Повседневная жизнь российских подводников. 1950–2000-е - стр. 21
Впору было загадывать: если будет спасена эта одна человеческая жизнь, значит спасется жизнь всего человечества. Разумеется, никто тогда так не думал, и это уравнение можно вывести только умозрительно. Но есть два факта: жизнь Панкова была спасена, и жизнь всего человечества – тоже, термоядерную войну удалось предотвратить. И мичман Панков, и капитан медицинской службы Буйневич, равно как и командир Б-36 капитан 2-го ранга Алексей Дубивко, а также его коллеги, командиры трех остальных подводных лодок, оказались напрямую причастны к этому величайшему благодеянию… И вот как все было…
А было очень жарко, невыносимо жарко и влажно. В энергетических отсеках температура воздуха доходила до 60 градусов. В этой адской сауне вахтенные порой теряли сознание, и их, получивших тепловой удар, уносили в более «прохладные» концевые отсеки, где воздух был прогрет всего до 35–40 градусов. Истекая потом, подводники носили на шее полотенца, чтобы утирать мокрые лица. Глоток выпитой воды тут же испарялся через поры…
Операция на подводной лодке – это уже экстрим, и немалый. Но операция во враждебных водах, когда лодку ищут чужие корабли и гремят подводные взрывы сигнальных гранат, когда в отсеках смрад, зной, пот – и никакой антисептики… Это экстремально вдвойне.
Для врача на подводной лодке 641-го проекта (тип «фокстрот») не предусмотрено даже малой каютки. Единственное место, куда можно положить больного, – обеденный стол в офицерской кают-компании. Но прежде чем это сделать, Буйневич тщательно протер столешницу спиртом, а затем расстелил стерильную простыню. Спиртом обработали и все помещение, все переборки и нависающий полусферой подволок, прошлись по ним кварцевой лампой.
Уложили бедолагу мичмана, зафиксировали руки и ноги на случай внезапного крена или дифферента, да и чтобы сам не дернулся, если вдруг прервется действие наркоза. Тут новая беда: специально подготовленный матрос при виде выступившей из-под скальпеля крови потерял сознание. Подавать инструменты стало некому. К столу встал капитан-лейтенант Сапаров, замполит; он не знал точных названий хирургических инструментов, и Буйневич показывал взглядом – что ему подать. Чтобы не терять сознания, офицер подносил к носу пузырек с нашатырем, а ладони время от времени окунал в банку со спиртом.

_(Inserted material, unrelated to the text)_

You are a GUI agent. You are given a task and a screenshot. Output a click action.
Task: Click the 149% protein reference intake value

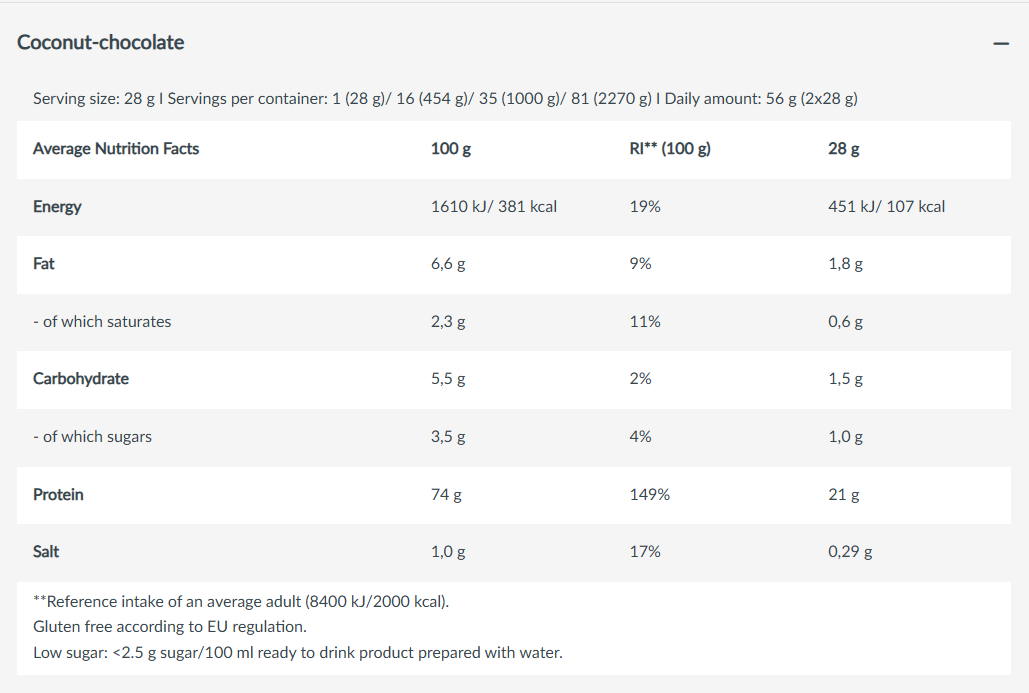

До операции и Буйневич, и Сапаров ходили в одних трусах, разрезанных для прохлады на ленты. Теперь же им пришлось надеть белые халаты – ощущение такое, будто вошел в сауну в тулупе. Халаты насквозь мокры от пота… За бортом температура воды за 30 градусов. Под палубой жилого отсека, где развернута операционная, – аккумуляторная батарея, которая, разряжаясь, дает дурное тепло, но при этом еще и выделяет водород. А этот взрывоопасный газ сжигается в специальных электрических печках, которые тоже работают, добавляя в общий зной свои градусы.
– Второй, выключить батарейный автомат!
Это инженер-механик заботится о том, чтобы в «операционной» было чуть прохладнее. Электролит при разрядке нагревается, поэтому энергия на расход будет браться из аккумуляторной ямы четвертого отсека.
Панков уложен на столе, руки и ноги пристегнуты специальными ремнями, его уверяют, что это необходимо для штормового крепления.
– Свалишься, потом собирай тут тебя по частям, – с преувеличенной озабоченностью ворчит Буйневич. – На, выпей!